[What the task requires]: Starting with the line that has "The image size is (688, 516)." in the records below and stopping after the line that has "Click the REMOVE link under Crème de la Mer", output every line exactly and nothing else; skip pictures.

(Stored data entries)
━━━━━━━━━━━━━━━━━━━━━━━━━━━━━━
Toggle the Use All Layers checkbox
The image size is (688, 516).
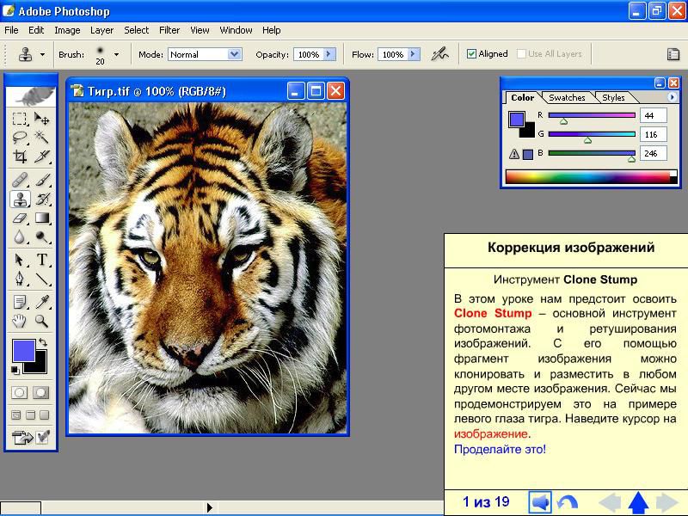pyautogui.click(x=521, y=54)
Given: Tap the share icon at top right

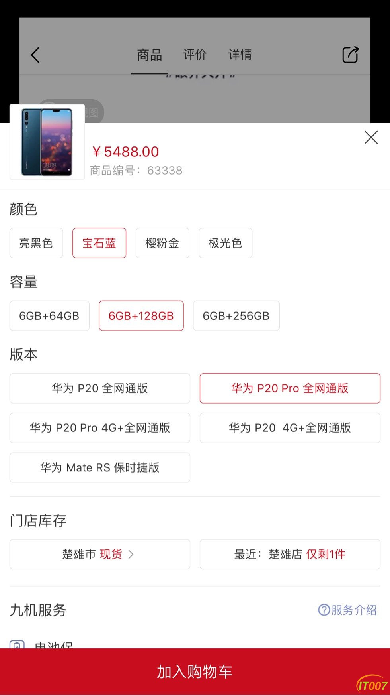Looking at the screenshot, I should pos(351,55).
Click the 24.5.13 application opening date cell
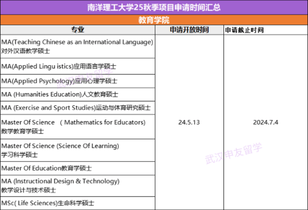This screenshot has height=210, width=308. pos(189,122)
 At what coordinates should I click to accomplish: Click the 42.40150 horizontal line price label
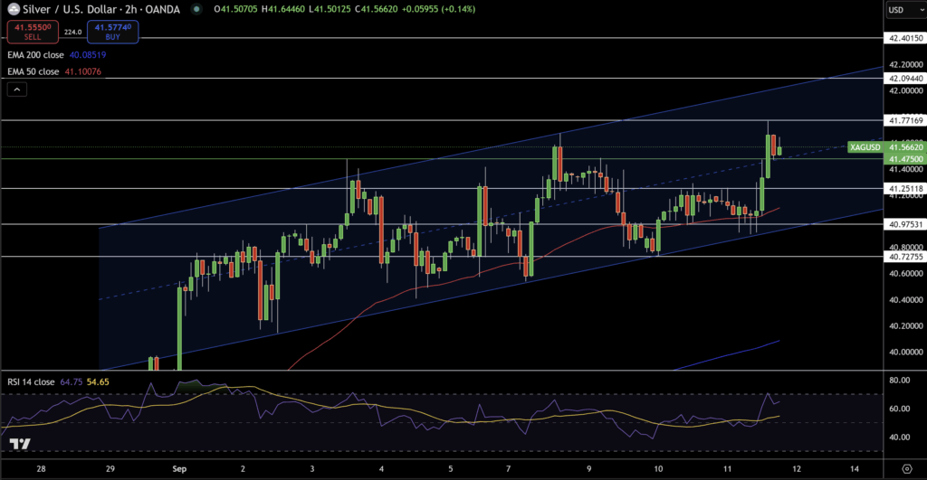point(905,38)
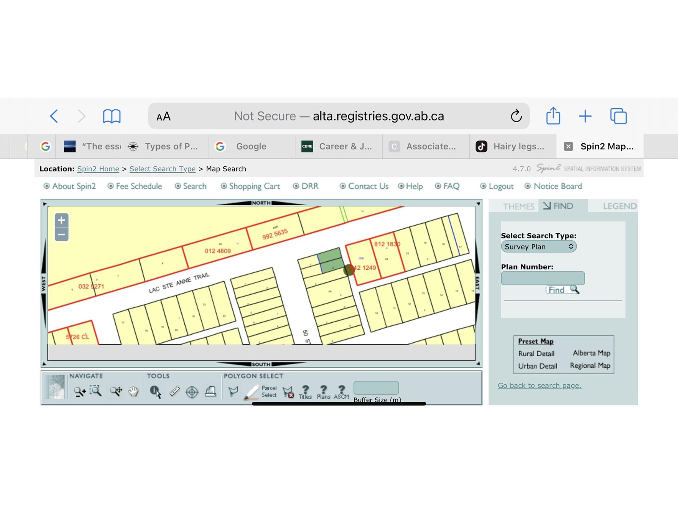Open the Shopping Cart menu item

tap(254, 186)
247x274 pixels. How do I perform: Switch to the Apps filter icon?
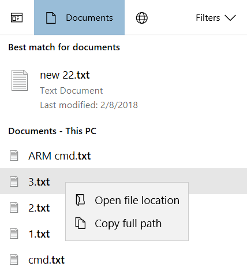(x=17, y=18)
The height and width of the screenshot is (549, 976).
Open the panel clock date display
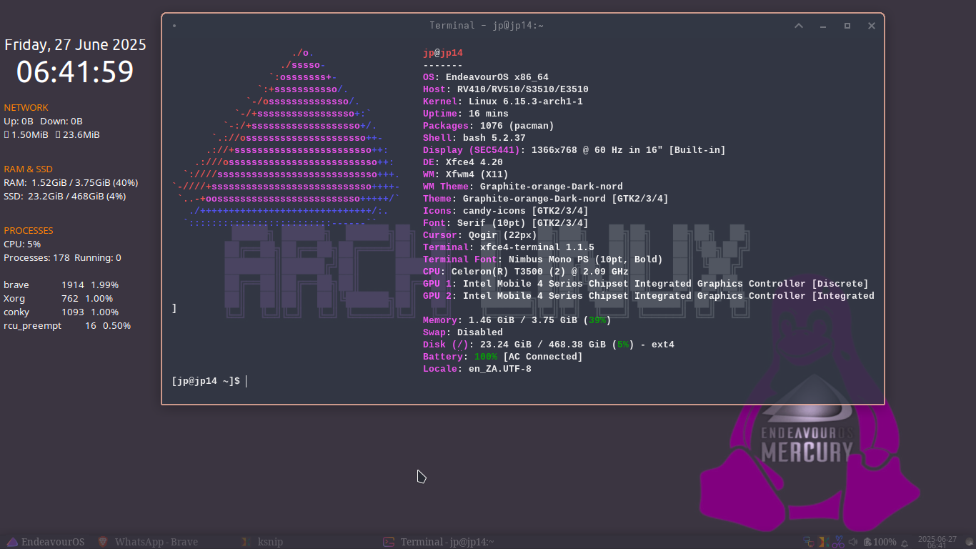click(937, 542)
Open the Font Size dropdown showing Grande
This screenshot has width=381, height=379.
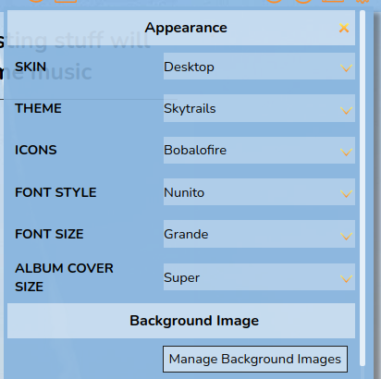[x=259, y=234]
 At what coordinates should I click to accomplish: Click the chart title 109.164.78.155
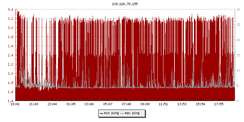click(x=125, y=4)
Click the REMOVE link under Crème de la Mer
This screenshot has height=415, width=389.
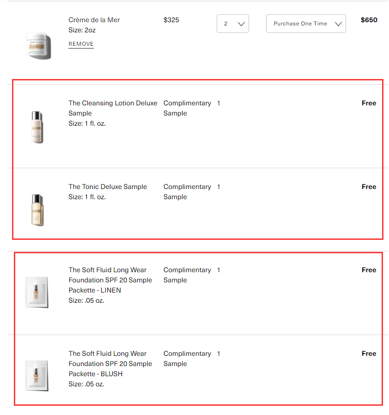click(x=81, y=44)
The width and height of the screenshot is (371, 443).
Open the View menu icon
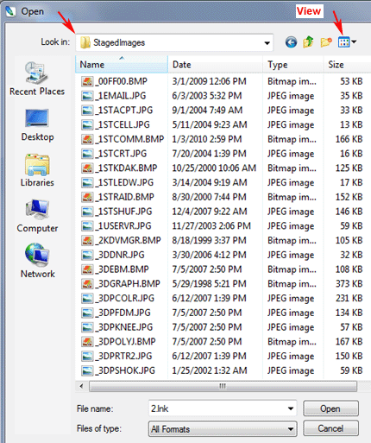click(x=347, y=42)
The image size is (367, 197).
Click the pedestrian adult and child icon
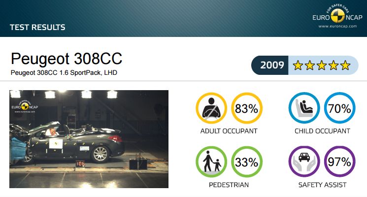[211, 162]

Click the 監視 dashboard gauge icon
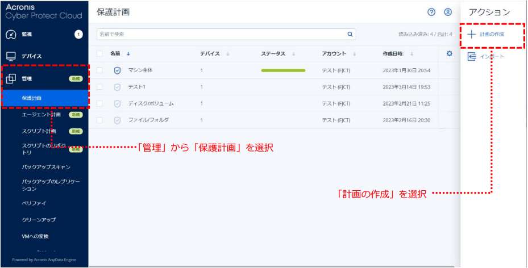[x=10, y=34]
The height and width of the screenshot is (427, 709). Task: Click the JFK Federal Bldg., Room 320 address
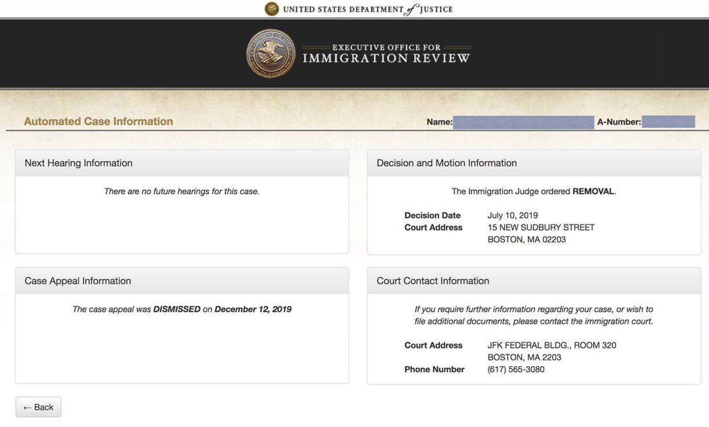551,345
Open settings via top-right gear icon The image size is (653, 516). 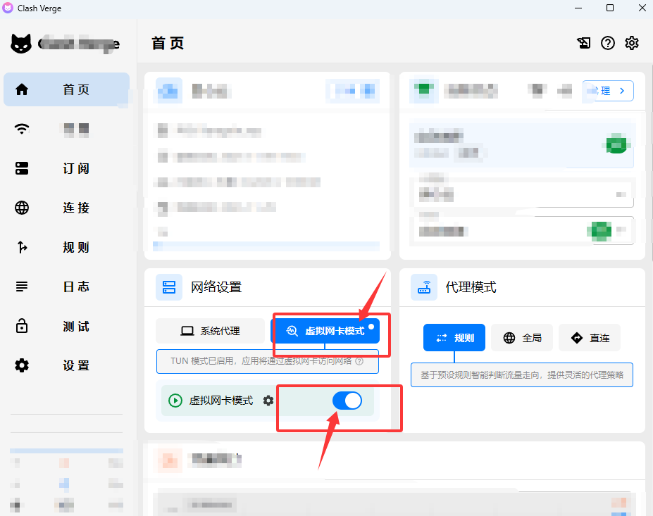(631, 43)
━━━━━━━━━━━━━━━━━━━━━━━━━━━━━━
[Task result]:
The image size is (688, 516).
pyautogui.click(x=521, y=54)
Given: Tap the share icon at top right

Looking at the screenshot, I should pos(351,55).
Click the 24.5.13 application opening date cell
This screenshot has height=210, width=308. pos(189,122)
 At what coordinates should I click to accomplish: Click the 42.40150 horizontal line price label
point(905,38)
Open the Shopping Cart menu item

tap(254, 186)
247x274 pixels. How do I perform: Switch to the Apps filter icon?
(x=17, y=18)
The height and width of the screenshot is (549, 976).
Open the panel clock date display
click(937, 542)
Open the Font Size dropdown showing Grande
This screenshot has width=381, height=379.
[x=259, y=234]
 At what coordinates should I click to accomplish: Click the chart title 109.164.78.155
click(x=125, y=4)
Click the REMOVE link under Crème de la Mer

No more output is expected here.